The NGLTF is calling out Senator Craig for his hypocrisy, which I think is only appropriate, but I do think the are going a bit far here:

“And by the way, why are Minneapolis tax dollars being used to have plainclothes police officers lurking idly in airport restroom stalls?”

Because people complained about lewd acts occurring in them. I won’t complain about NGLTF calling out Craig for hypocrisy, he deserves that, but let’s not go so far as to defend sex in public places. If I’m in an airport bathroom, and some guy starts peeping into my stall, and making hand gestures, then gets into the stall next to me, and starts with a “wide stance” that involves his foot and/or hand in my stall, you can bet it’s going to make me a little uncomfortable. I don’t think it helps build tolerance of gays to suggest that the police shouldn’t be investigating reports of lewd acts in public restrooms.

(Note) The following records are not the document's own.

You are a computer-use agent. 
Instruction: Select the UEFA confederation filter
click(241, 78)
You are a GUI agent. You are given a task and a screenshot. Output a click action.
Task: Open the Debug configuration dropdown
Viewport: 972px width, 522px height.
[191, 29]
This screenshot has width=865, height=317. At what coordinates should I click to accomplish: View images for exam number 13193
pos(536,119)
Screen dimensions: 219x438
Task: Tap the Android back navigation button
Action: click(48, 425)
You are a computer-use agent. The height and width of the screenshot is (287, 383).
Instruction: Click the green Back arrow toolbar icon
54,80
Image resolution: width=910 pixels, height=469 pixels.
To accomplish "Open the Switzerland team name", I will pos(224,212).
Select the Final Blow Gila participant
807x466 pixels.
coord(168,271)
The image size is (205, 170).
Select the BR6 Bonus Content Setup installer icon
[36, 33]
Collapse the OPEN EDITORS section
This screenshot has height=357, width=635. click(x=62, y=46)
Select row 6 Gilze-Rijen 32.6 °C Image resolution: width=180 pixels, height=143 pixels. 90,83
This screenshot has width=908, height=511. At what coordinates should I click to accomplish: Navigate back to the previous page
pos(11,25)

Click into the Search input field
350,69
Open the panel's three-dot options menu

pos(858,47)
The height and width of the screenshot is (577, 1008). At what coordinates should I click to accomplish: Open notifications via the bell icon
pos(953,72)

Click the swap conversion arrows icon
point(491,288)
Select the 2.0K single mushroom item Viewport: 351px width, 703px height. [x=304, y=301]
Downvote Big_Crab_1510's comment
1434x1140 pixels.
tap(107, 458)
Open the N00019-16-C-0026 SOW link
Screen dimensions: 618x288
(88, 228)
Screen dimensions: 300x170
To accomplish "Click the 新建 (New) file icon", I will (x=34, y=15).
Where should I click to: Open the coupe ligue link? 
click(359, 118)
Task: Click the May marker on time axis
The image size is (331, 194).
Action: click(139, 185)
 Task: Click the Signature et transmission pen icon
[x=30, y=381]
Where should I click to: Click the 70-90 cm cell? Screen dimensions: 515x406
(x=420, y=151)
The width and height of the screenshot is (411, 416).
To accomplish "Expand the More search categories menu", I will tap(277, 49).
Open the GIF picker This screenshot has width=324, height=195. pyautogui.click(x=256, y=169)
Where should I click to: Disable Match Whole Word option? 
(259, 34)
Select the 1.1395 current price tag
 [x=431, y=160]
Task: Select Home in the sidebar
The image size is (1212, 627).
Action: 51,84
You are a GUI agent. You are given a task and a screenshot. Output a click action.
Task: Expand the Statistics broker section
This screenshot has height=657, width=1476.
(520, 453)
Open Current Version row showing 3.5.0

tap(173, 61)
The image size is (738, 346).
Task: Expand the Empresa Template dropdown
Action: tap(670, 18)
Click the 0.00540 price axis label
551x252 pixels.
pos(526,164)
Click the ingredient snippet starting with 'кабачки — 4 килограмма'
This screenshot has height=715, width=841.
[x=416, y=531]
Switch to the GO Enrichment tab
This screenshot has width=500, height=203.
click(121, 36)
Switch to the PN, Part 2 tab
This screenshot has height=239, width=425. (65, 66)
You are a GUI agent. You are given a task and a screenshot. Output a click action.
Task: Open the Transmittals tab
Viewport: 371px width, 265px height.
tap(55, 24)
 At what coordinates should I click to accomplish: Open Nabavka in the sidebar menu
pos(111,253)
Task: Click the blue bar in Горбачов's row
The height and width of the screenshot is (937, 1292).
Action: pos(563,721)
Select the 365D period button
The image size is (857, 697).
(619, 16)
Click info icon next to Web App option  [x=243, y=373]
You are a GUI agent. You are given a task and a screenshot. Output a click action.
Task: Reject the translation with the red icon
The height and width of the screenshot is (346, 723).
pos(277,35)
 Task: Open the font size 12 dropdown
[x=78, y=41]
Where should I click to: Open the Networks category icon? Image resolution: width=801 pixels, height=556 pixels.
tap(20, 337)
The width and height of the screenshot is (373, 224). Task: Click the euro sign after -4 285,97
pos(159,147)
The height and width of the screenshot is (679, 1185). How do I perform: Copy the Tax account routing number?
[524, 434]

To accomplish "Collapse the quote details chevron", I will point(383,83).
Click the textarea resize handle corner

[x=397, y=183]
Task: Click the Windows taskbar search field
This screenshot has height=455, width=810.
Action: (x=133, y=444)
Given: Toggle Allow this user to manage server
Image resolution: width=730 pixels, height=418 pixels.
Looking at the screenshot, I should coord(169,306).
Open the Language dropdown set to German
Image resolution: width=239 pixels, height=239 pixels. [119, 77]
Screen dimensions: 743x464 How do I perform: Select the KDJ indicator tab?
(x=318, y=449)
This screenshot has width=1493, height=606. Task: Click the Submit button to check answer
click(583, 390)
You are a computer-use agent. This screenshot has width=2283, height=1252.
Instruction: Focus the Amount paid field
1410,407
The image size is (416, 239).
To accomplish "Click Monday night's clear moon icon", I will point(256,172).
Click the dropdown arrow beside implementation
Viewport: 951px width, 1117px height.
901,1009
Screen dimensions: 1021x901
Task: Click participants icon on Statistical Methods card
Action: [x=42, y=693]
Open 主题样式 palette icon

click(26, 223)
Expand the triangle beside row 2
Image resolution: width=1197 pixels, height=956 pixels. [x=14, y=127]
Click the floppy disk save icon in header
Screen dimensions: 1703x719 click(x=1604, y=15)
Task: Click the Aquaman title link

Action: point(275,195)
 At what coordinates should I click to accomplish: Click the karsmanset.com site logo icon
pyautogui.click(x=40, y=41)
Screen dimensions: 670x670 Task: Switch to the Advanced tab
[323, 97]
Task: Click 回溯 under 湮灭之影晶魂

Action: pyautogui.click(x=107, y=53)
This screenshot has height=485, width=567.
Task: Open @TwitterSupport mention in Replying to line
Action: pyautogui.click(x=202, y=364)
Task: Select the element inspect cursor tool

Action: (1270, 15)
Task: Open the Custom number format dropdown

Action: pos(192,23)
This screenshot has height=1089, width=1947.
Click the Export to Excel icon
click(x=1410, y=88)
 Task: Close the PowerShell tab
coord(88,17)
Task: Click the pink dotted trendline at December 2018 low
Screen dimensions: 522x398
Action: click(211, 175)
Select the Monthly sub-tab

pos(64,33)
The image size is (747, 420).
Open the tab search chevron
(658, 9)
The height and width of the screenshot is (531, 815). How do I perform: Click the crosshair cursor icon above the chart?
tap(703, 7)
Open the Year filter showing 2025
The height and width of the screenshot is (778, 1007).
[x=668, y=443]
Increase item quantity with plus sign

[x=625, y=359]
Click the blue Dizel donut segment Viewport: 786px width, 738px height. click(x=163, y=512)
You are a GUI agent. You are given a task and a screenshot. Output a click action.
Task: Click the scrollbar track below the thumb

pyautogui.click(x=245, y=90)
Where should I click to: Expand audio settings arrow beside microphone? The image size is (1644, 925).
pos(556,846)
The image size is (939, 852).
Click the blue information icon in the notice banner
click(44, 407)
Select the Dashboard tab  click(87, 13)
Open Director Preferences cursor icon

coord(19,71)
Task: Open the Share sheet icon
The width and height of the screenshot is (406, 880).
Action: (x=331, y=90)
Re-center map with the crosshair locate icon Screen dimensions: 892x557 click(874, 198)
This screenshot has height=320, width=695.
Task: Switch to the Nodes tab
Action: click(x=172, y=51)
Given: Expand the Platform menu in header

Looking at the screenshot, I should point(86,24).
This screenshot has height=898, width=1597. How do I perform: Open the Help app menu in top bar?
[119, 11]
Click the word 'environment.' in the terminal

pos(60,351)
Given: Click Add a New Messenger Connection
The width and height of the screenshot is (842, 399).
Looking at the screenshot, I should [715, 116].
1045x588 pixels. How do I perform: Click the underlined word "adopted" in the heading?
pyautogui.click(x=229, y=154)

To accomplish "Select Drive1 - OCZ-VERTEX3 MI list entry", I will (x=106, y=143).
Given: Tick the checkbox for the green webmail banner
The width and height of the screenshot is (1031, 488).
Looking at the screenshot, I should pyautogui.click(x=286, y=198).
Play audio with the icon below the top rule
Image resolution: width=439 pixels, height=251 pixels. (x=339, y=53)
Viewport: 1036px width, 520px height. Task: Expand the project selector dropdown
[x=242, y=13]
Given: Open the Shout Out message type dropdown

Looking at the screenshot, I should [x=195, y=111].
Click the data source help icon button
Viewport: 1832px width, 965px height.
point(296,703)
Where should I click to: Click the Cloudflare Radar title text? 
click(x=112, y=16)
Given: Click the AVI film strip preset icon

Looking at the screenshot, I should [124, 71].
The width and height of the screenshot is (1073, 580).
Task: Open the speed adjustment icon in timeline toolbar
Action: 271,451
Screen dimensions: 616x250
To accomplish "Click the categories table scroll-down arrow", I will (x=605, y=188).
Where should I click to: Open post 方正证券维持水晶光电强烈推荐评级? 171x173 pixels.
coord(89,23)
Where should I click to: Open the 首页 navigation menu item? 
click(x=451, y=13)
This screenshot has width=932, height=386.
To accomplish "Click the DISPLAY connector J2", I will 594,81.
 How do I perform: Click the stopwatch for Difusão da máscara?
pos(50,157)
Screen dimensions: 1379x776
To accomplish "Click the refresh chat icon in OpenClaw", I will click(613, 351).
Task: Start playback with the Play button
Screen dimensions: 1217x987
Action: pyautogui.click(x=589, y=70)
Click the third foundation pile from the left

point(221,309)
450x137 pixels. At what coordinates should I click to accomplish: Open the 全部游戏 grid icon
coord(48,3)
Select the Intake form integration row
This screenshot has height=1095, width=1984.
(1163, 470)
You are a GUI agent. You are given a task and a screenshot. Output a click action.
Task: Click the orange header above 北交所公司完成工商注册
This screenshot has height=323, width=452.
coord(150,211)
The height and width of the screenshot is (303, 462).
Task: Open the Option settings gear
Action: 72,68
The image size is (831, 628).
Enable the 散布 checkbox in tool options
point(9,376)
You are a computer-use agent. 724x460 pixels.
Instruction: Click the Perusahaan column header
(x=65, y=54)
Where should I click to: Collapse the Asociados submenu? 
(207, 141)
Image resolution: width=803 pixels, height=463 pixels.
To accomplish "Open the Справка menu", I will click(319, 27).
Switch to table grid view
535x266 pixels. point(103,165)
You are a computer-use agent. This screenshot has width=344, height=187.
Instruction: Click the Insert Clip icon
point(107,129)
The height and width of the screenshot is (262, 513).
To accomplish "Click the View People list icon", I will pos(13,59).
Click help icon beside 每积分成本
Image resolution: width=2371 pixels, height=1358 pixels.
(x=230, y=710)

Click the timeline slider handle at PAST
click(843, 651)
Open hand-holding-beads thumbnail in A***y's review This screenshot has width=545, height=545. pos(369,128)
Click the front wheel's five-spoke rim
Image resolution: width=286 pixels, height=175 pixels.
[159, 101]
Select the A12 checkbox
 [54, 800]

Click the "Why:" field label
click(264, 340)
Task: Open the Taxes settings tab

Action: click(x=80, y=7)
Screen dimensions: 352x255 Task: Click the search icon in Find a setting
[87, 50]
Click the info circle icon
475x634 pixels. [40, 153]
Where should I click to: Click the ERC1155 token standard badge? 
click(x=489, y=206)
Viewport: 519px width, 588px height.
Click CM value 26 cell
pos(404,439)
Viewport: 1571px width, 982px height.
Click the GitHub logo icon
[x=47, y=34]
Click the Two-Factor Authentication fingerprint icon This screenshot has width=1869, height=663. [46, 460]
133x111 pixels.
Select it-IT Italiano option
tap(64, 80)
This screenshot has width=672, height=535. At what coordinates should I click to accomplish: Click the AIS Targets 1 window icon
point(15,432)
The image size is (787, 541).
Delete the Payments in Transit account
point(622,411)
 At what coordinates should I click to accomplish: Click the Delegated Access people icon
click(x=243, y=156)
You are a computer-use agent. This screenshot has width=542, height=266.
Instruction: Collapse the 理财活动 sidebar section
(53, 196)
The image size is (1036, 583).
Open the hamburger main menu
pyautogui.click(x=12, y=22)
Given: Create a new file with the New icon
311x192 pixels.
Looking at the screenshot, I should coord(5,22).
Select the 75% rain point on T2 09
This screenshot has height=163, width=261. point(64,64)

Hat Tip to Clayton Cramer.

4 Responses to “Calling out Craig’s Hypocrisy”

  1. GeorgeH says:

    Yes, but what kind of cop chooses hanging out in men’s rooms looking for a zipper job as an assignment?

  2. Sebastian says:

    I’m guessing he drew the short straw that day.

  3. Scott says:

    I know all too well about public restroom sex, being that is how I came out of the closet when I could not get into bars. It is to my being in the “know” that Mr. Craig would be the one “blowing”. Old men just do not fare well when it comes to that, because no decent looking dude is going to blow that old fart.

  4. Mike says:

    I think the question being submitted here isn’t in defence of publicly illicit acts, I think it’s more so along the interrogation of the proper and appropriate application of law enforcement. Something tells me there are other things that could keep law enforcement officials occupied without the potential for acts of discrimination toward subsets within the ‘actors’.

    Everybody fucks, find something else to occupy your time instead of targeting an already discriminated community instead of superfluously “enforcing the law.”